> **Aim**:
Transcribe the data from the line containing "Image resolution: width=1009" through the line containing "click(x=926, y=252)", both included, without the pictures.

> **Material provided**:
## Begin

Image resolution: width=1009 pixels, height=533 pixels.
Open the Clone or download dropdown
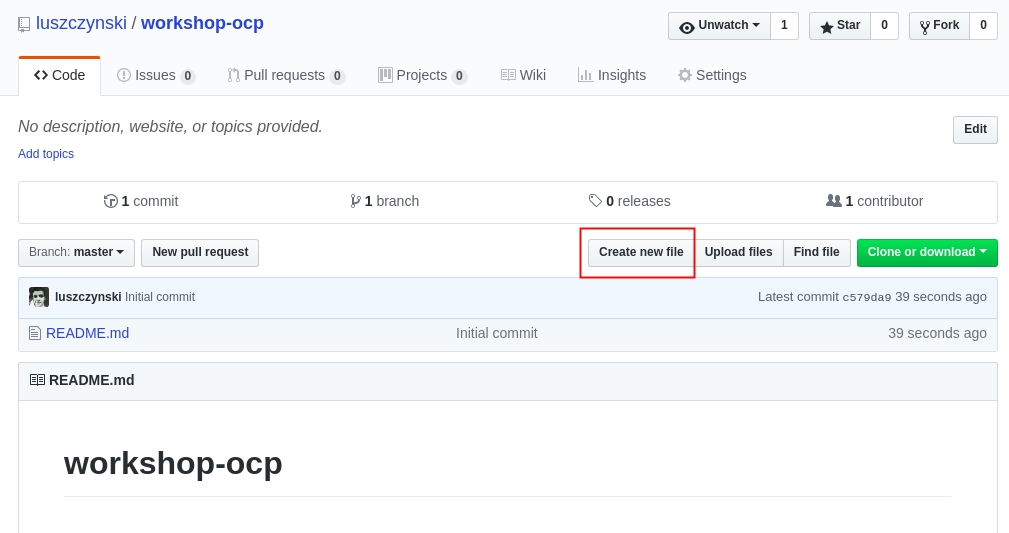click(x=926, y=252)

## End
## Begin

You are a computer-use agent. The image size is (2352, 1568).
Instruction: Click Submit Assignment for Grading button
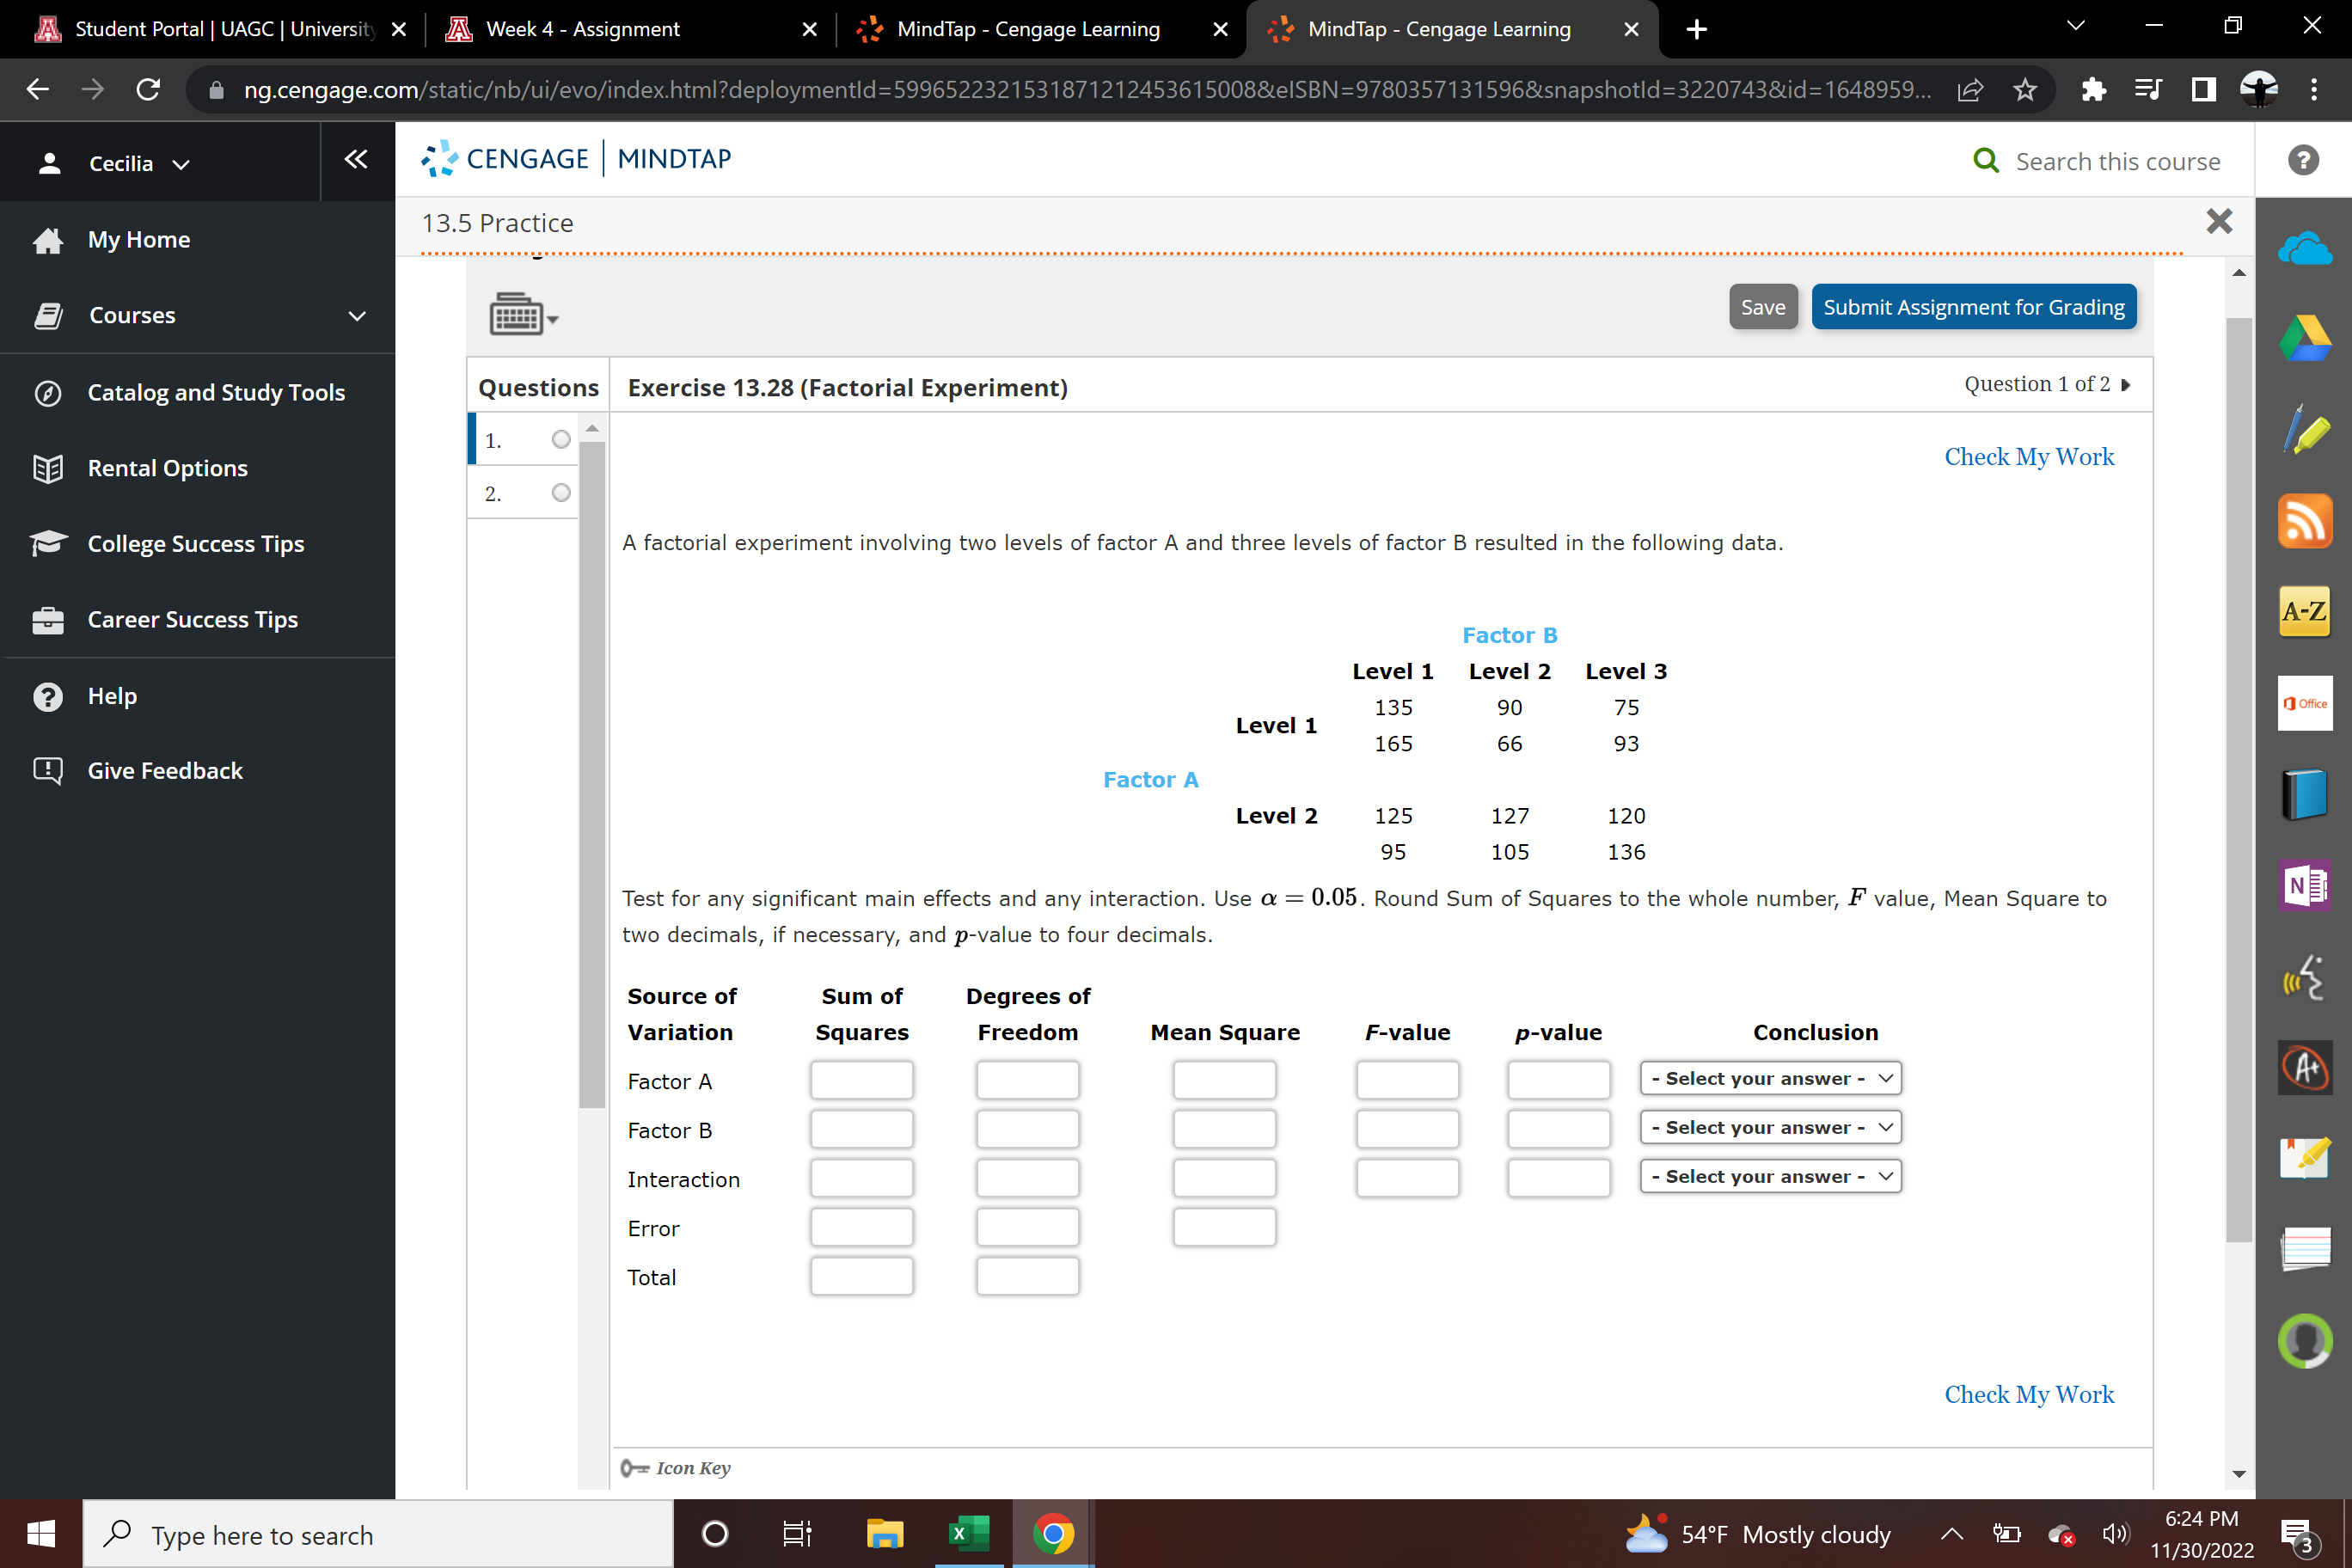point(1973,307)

## End
## Begin

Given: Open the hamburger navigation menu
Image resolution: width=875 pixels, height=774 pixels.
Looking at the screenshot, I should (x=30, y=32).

## End

> **The completed task**:
Image resolution: width=1009 pixels, height=533 pixels.
Open the Clone or download dropdown
click(x=926, y=252)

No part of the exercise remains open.